New enhancements in Einstein Studio to accelerate model building

3.7
(3)

This article rounds up the latest enhancements in Einstein Studio’s Model Builder, designed to simplify key stages of the machine learning lifecycle, from training data preparation and feature engineering, to model retraining and agentic flow integration.

Note: Read the previous blog on Using Model Predictions in Data Cloud One (DC1) Orgs

🔥 Explore what’s new:

  1. Simplified Model Training prep – Train using multiple DMOs
  2. Simplified Model Training prep – Train using CIs
  3. Simplified Feature engineering – 5 New feature transforms in Model Builder
    1. Text Clustering
    2. Numeric imputation / Handling numeric values
    3. Date transformations
    4. Number Bucketing
    5. Data distribution charts
  4. Streamlined Model maintenance – Schedule automatic model retraining
  5. Agentic Flow Integration – Predictive Agent Actions to power intelligent agents

Let’s get started with the set of features.

1. Simplified Model Training prep – Train using multiple DMOs

Till date, we could train models with only a single DMO i.e. a denormalized DMO with all of the profile, engagement data that you want to use as input variables in a model. To prep the data, one had to rely on Data transforms or SQL.

Now, with our new feature, you can train models using multiple DMOs. Use a base DMO, say your profile data or object like Leads and add additional variables from any other related DMOs ( those with a 1:1 relationship with the base DMO). With this, you can keep the profile DMO as is and create engagement or other activity data with complex transformation logic.

Sample use cases:

  • Lead scoring / Propensity to buy model: Base DMO = Lead; join with Engagement data grouped at a lead level
  • Service case escalation: Base DMO = Case; join with case engagement data to predict escalations.
  • Cross-sell models: Base DMO = Account; join with Opportunity history to understand buying patterns.
  • Retention models: Base DMO = Subscription; join with Support Ticket logs to capture service experience.
  • Sales rep productivity: Base DMO = Opportunity; join with Task or Event data for outreach tracking.
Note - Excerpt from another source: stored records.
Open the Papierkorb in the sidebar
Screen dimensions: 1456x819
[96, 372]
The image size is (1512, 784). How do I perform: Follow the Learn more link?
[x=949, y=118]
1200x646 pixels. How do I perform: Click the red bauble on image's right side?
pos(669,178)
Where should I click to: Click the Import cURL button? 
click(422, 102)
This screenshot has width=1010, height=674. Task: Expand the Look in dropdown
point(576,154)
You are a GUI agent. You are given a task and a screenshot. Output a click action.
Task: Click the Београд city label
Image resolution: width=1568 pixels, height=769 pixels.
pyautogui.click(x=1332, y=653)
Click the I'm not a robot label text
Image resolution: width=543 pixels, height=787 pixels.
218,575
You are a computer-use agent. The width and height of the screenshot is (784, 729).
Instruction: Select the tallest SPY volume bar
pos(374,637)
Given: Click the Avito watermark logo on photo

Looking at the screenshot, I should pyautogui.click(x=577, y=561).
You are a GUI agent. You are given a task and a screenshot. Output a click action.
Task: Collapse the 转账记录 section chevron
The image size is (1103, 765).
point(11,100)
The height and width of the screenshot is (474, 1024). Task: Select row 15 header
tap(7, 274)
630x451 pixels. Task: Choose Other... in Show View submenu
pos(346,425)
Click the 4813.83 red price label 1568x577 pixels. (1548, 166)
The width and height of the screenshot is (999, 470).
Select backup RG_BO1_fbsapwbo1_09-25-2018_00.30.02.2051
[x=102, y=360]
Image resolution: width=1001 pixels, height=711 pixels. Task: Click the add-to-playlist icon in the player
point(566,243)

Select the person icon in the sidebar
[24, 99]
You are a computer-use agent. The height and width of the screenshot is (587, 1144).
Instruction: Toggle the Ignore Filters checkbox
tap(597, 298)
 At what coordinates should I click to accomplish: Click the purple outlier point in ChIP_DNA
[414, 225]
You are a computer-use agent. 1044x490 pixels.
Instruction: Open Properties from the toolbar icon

2. Simplified Model Training prep – Train using CIs

Similar to using related DMOs as a source of input data, related Calculated insights CIs / CIOs is a new source for input data that you can explore. Any metrics and analytical insights built for dashboard consumption as CIs can be used here.

Sample use cases:

  • Customer Lifetime value CLTV: The most quoted use case for CIs is the Lifetime value built for every customer. This can now be pulled in directly into the model training against the Customer object.
  • Churn prediction: Pull in CI for “Avg Days Since Last Engagement” as an input variable.
  • Customer tier modeling: Use CI for “Customer Tenure” and “Average Monthly Spend”.
  • Lead prioritization: Include CI like “Propensity to Close” based on past lead conversions.

3. Simplified Feature engineering – 5 New feature transforms in Model Builder

Although Data Cloud offers tooling for transforming data, for on-demand prediction scenarios, you don’t always have time to preprocess your data before making a prediction. Hence we focused on simplifying feature transformations during model build.

At training time, Model Builder will take care of processing the data before feeding it into the training pipeline. At prediction time, just pass in the raw data and the model will take care of the transformation before making the prediction.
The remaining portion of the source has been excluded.